Gestatten: Victoria cruziana, Riesenseerose.
Seit 61 Jahren kultiviert der Botanische Garten schon die Riesenseerose Victoria cruziana. Jetzt eröffnete das neue Gewächshaus, das sie beherbergt. „Victoria ist für die Gäste und uns Mitarbeiter einfach faszinierend“, sagt Michael Kraft. „Im August öffnen wir zu unseren Victoria-Nächten die Tore, um den Besuchern die Blüte zu zeigen. Victoria blüht nämlich nur zwei Nächte im Jahr – die erste Nacht weiß, die zweite rosa.“ Der Tag, an dem ich mit Michael Kraft verabredet bin, ist kein heißer oder schwüler. Doch im neuen Victoria-Gewächshaus ist das anders: Als ich es betrete, beschlagen meine Brillengläser sofort. Klar, hier herrschen stets tropische Bedingungen für Victoria.
Von der Erbse zum Zweimeterriesen
Als sich der Nebel auf meiner Brille lichtet, erblicke ich sie endlich: die Riesenseerose. Das hohe Gewächshaus umschließt das Wasserbecken mit seiner grünen Bewohnerin wie einen exotischen Schatz. „Früher konnte man um das Becken nicht herumgehen. Es war mir wichtig, dass es jetzt von allen Seiten zu bewundern ist“, erklärt Michael Kraft. Victorias Blätter thronen majestätisch auf dem Wasser. Besonders fällt mir der Rand auf, der hochsteht und die Blätter wie grüne Tabletts ausstehen lässt. Doch noch ist Victoria nicht ausgewachsen. „Wir säen sie jedes Jahr im April neu aus. Die Samen sind erbsengroß und wir ernten sie selber. Bis Anfang Oktober wächst die Seerose dann und erreicht einen Durchmesser von knapp zwei Metern. Ich finde das nach all den Jahren immer noch so spannend“, schwärmt Michael Kraft.
An den durchsichtigen Wänden des modernen Gewächshauses, das zwei Meter höher als das Alte ist, ranken sich zahlreiche Sprossen von Kletterpflanzen empor. Ich fühle mich wirklich wie in den Tropen. In einem kleineren Becken schwimmen Lotuspflanzen und zu meiner Faszination wächst hier auch Reis. Von Michael Kraft möchte ich wissen, wie es zu dem Neubau kam. „Das 1957 erbaute Haus war einfach verglast und nicht besonders energieeffizient. Das war einfach nicht mehr vertretbar.“ Außerdem war das Becken undicht. Deshalb wurde mit der Unterstützung von Spendern und Sponsoren 2017 mit dem Abriss und Neubau begonnen.

- [Schriftliche Aufgaben]
(1) Fasse im Text über die Riesenseerose den Absatz, der mit „Als sich der Nebel auf meiner Brille lichtet“ beginnt, als kurze Stichpunktliste zusammen. Alle wichtigen Fakten sollen drinbleiben.
(2) Zitiere aus dem Text über die Riesenseerose die Stelle, die mit „Von der Erbse“ anfängt und bis einschließlich „schwärmt Michael Kraft.“ geht.
(3) Welche Monate werden im Text über die Riesenseerose genannt? Zähle alle auf.

- [Daten]

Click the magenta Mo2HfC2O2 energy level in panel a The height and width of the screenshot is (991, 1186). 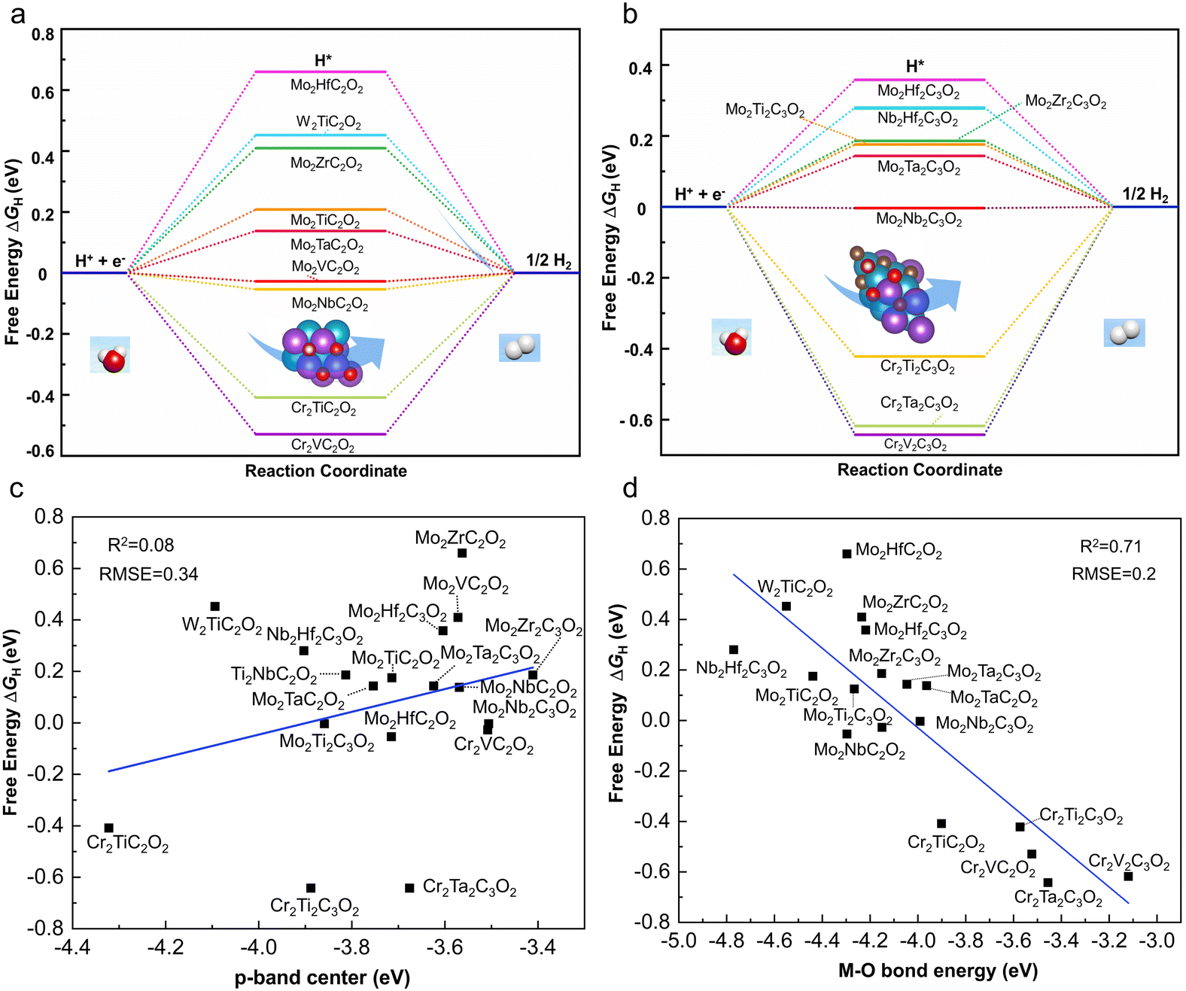coord(321,72)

- [Lösungen]
(1)
- Das hohe Gewächshaus umschließt das Wasserbecken mit der Riesenseerose.
- Früher konnte man nicht um das Becken herumgehen. Jetzt kann man es von allen Seiten ansehen.
- Die Blätter haben einen hochstehenden Rand und sehen aus wie grüne Tabletts.
- Die Seerose ist noch nicht ausgewachsen.
- Sie wird jedes Jahr im April neu ausgesät. Die erbsengroßen Samen erntet der Garten selbst.
- Bis Anfang Oktober wächst sie auf knapp zwei Meter Durchmesser.

(2)
Von der Erbse zum Zweimeterriesen
Als sich der Nebel auf meiner Brille lichtet, erblicke ich sie endlich: die Riesenseerose. Das hohe Gewächshaus umschließt das Wasserbecken mit seiner grünen Bewohnerin wie einen exotischen Schatz. „Früher konnte man um das Becken nicht herumgehen. Es war mir wichtig, dass es jetzt von allen Seiten zu bewundern ist“, erklärt Michael Kraft. Victorias Blätter thronen majestätisch auf dem Wasser. Besonders fällt mir der Rand auf, der hochsteht und die Blätter wie grüne Tabletts ausstehen lässt. Doch noch ist Victoria nicht ausgewachsen. „Wir säen sie jedes Jahr im April neu aus. Die Samen sind erbsengroß und wir ernten sie selber. Bis Anfang Oktober wächst die Seerose dann und erreicht einen Durchmesser von knapp zwei Metern. Ich finde das nach all den Jahren immer noch so spannend“, schwärmt Michael Kraft.

(3) August, April, Oktober